The current behavior of the Iraqi government in Shigur has occasionally crossed the line from passivity to damage, “adding insult to injury”. In May 2022, a military operation by Iraqi forces against the YBŞ resulted in the largest displacement of Yezidis since the 2014 genocide — approximately 3,000 people. Many of these individuals were traumatized returnees who suffered extra injury from Turkish bombings in the area.

Effects on Other Minority Communities

Many of these communities have also been traumatized by years of violence by ISIS and its remnants — as well as Turkey, Iran, and their proxies. Other religious minorities in Iraq have asked the federal government to take greater action in protecting their communities. In contrast to their calls, government organizations sent eviction notices to Christians living in a relocation community in Baghdad’s Zayouna area when the political crisis was resolved in October 2022, leaving the families facing homelessness in the coming winter.



Chaldean–Syriac–Assyrian and other minority families, many of whom ISIS had driven from their homes in Nineveh Plains in 2014, as well as Chaldean Catholic Patriarch Cardinal Sako, petitioned the government to put off the evictions and assist in rehousing the families. Community members, including children, addressed their cries to al-Sadr as a still-potent political force and populist leader, who before his resignation is said to have restored several expropriated properties to their Christian owners. The evictees’ own appeals attempted to go beyond inattentive Baghdad officials.

Other indigenous ethnic and religious minority civil society leaders have expressed their confidence that the newly elected government will overcome the unwillingness of past governments to address the problems facing their communities.

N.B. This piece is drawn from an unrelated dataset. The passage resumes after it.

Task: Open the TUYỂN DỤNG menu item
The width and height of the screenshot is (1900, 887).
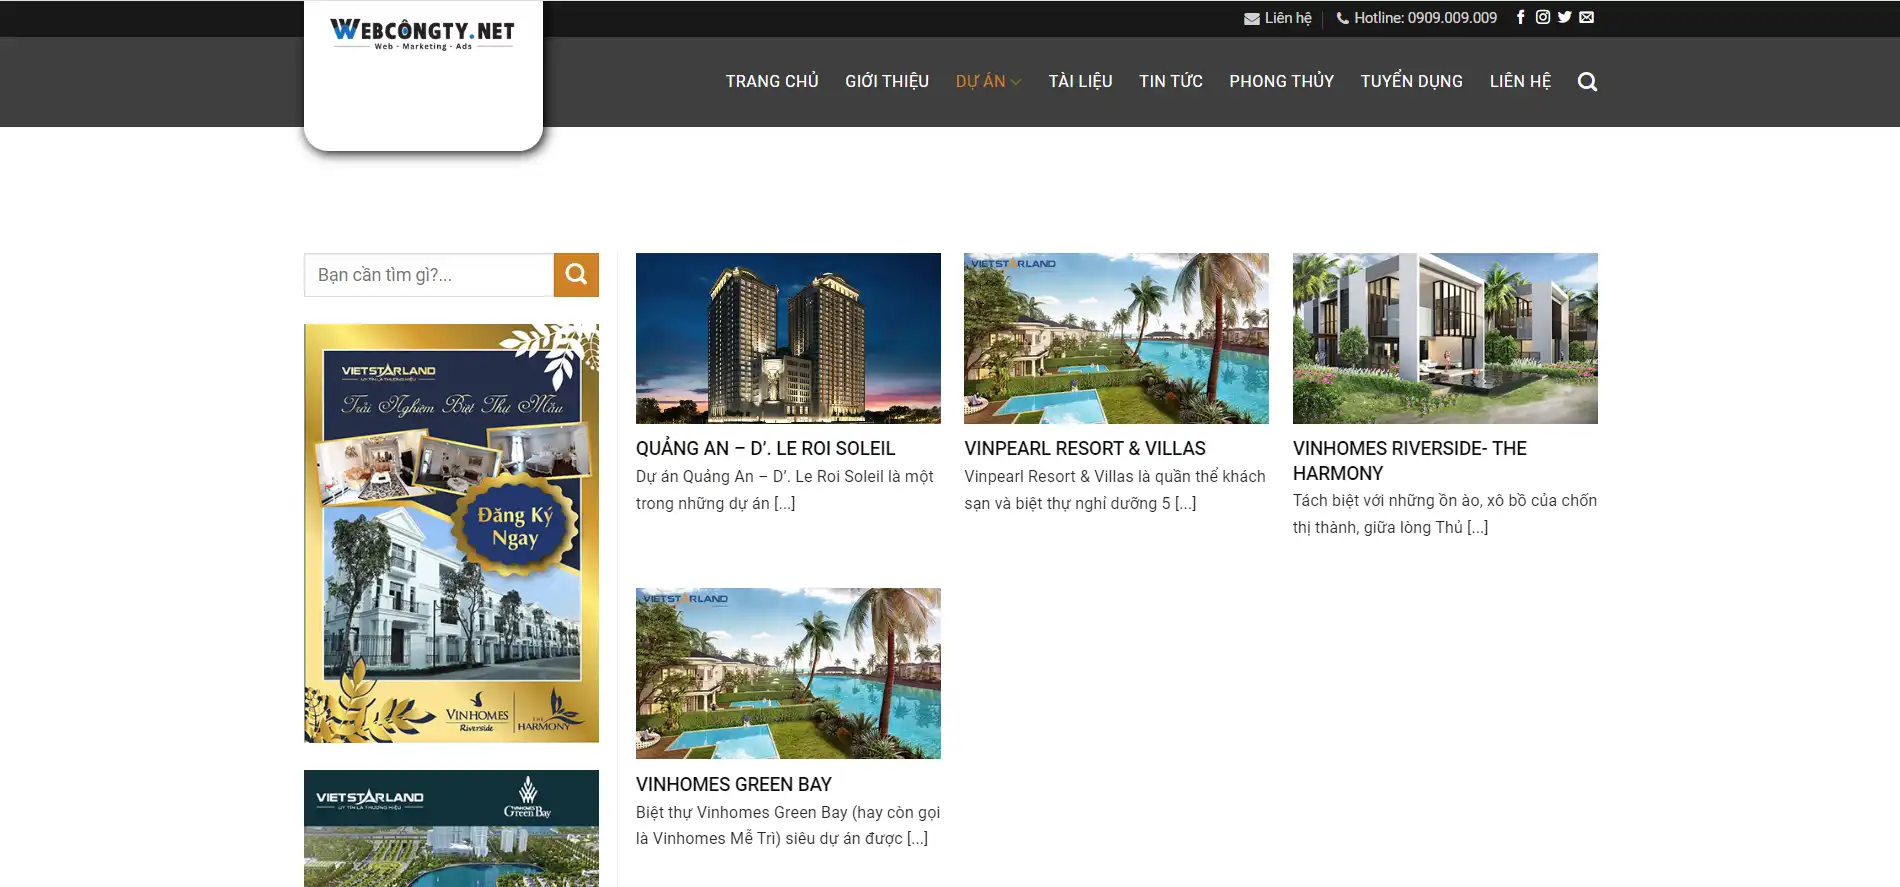Action: 1411,82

Women’s groups in the Sabaean Mandean and Shabak communities have declared their determination to press the incoming administration for constitutional protections for minorities and other legal safeguards.

The report concludes that Iraq’s political crises have significantly complicated circumstances for religious minority groups. During and in part due to the prolonged political deadlock, the government demonstrated a lack of “real will” to address the significant and persistent challenges facing religious minorities. The United States has a role to play in encouraging Iraq to accelerate and intensify its efforts to improve religious freedom for all Iraqis.